L’objectif de ce dossier est de docu­menter et d’interroger ces dispo­si­tifs de dépla­ce­ments de patient·e·s : les usages qui en sont fait, les négo­cia­tions et processus de déci­sion qui encadrent les trans­ferts et les évacua­tions, les expé­riences et pratiques des acteurs et actrices de ces dispo­si­tifs : professionnel·le·s de santé, accompagnant·e·s, patient·e·s, etc. Ce dossier est aussi l’occasion d’interroger plus large­ment les poli­tiques de santé des gouver­ne­ments et leur arti­cu­la­tion aux enjeux de fron­tières et de migrations.

Nous souhai­tons accueillir dans ce dossier des articles de recherche portant sur des contextes natio­naux et inter­na­tio­naux diffé­rents. Les propo­si­tions d’articles devront être basées sur des enquêtes empi­riques origi­nales, toute disci­pline recour­rant aux méthodes quali­ta­tives étant bien­venue : anthro­po­logie sociale et cultu­relle, mais aussi géogra­phie, socio­logie, sciences poli­tiques, histoire, éthique, etc.

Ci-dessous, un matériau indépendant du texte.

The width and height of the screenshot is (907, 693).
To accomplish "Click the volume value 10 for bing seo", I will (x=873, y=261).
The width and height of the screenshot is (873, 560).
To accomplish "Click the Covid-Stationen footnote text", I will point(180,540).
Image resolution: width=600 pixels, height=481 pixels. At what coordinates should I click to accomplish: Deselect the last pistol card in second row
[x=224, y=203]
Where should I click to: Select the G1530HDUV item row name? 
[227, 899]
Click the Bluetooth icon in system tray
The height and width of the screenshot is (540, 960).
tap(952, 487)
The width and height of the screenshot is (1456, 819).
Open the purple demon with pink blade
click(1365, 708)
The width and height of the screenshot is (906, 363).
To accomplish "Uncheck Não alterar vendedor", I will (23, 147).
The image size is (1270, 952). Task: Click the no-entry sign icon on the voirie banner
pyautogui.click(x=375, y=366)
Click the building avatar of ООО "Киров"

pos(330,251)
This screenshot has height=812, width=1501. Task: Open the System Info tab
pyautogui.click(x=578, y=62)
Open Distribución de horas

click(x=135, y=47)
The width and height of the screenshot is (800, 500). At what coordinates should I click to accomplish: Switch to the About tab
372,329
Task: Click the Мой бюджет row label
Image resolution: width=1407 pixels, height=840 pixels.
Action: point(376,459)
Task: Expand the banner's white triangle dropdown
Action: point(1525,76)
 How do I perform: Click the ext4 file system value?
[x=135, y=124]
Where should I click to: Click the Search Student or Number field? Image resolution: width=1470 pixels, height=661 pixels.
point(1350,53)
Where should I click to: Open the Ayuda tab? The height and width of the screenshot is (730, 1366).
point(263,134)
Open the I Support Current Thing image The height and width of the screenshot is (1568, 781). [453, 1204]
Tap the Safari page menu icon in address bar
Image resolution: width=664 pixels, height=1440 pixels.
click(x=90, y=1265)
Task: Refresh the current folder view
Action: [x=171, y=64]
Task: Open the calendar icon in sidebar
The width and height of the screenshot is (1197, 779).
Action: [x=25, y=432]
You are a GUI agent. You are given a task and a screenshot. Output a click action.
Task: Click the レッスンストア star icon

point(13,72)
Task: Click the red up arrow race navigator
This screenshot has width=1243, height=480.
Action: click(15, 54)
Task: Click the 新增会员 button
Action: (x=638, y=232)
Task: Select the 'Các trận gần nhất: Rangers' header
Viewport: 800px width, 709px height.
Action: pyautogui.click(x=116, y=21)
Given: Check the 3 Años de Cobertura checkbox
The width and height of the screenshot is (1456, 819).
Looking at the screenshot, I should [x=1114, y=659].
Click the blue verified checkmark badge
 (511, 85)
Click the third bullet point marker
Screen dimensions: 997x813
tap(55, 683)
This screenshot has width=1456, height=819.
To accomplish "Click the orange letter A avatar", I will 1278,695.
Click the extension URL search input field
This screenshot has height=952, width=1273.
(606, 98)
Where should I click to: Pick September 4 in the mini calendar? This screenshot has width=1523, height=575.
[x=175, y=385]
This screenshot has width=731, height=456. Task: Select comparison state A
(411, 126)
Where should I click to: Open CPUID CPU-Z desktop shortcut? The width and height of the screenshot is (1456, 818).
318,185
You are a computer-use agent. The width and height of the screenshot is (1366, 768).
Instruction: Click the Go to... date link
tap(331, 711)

Modalités de soumission et calendrier

Les propo­si­tions de contri­bu­tion compren­dront un titre et un résumé de 500 mots maximum. Elles devront être envoyées aux coor­di­na­trices du numéro avant le 1er juin 2023 aux adresses suivantes :

dolores.​pourette@​ird.​fr

servy@​unistra.​fr

Les articles sélec­tionnés à l’issue de cette étape devront leur être adressés avant le 30 septembre 2023. Ils seront alors transmis à la rédac­tion d’Anthro­po­logie & Santé et évalués selon la procé­dure habi­tuelle de double évalua­tion externe et anonyme.

La publi­ca­tion de ce numéro est prévue pour novembre 2024. Les articles acceptés pour publi­ca­tion pour­ront être mis en ligne avant cette date dans la rubrique dédiée de la revue.